Côte d'Ivoire : Le Maire Hamed Bakayoko met déjà de l'ordre à Abobo

Le Maire Hamed Bakayoko a entamé le grand nettoyage d'Abobo

Au lendemain de son élection à Abobo, Hamed Bakayoko a entamé un grand ménage pour donner fière allure à sa commune. Cette opération a commencé par le déguerpissement des commerçants installés aux alentours de la Mairie.

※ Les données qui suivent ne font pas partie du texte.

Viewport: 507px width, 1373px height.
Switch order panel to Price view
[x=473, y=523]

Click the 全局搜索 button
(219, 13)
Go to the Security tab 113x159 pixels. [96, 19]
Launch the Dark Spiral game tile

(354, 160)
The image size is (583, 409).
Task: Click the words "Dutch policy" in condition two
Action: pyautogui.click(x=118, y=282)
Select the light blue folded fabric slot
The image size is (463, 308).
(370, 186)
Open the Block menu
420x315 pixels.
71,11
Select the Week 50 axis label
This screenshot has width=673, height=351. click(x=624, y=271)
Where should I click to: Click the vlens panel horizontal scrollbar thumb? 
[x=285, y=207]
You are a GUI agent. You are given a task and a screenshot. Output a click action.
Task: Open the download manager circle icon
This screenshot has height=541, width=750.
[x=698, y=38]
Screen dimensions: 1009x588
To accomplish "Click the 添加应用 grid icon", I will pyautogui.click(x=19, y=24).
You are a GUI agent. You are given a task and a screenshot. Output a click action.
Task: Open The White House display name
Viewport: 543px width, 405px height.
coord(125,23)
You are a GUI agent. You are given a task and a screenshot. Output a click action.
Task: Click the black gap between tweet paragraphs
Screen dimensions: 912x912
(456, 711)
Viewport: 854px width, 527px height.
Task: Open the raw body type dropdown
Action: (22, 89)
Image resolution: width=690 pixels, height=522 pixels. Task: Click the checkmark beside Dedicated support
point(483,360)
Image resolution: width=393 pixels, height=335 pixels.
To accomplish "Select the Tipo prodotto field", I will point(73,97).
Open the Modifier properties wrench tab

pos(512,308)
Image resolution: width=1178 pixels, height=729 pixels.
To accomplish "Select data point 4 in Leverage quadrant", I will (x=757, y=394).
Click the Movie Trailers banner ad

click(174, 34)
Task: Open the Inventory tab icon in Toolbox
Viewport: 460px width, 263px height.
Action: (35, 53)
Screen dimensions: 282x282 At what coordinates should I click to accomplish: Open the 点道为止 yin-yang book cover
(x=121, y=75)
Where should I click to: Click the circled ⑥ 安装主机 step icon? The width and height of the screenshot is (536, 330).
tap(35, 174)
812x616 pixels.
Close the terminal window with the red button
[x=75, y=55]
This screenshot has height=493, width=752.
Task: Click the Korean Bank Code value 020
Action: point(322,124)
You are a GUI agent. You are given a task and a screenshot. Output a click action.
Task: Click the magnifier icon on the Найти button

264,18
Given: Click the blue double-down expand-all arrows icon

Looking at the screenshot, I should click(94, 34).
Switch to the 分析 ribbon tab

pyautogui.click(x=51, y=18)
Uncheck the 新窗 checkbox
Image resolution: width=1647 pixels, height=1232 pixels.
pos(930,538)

Hamed Bakayoko veut changer Abobo

Commune populaire, Abobo présente l'image d'une cité dortoir où règne une anarchie indescriptible. Mais le ministre Hamed Bakayoko, qui vient de gagner les élections municipales dans cette commune, a décidé d'y mettre de l'ordre. Aussi, dès le lundi 15 octobre, le nouveau Maire a déployé les agents de la police municipale sur le terrain pour traquer tous les commerçants installés aux abords de la Mairie.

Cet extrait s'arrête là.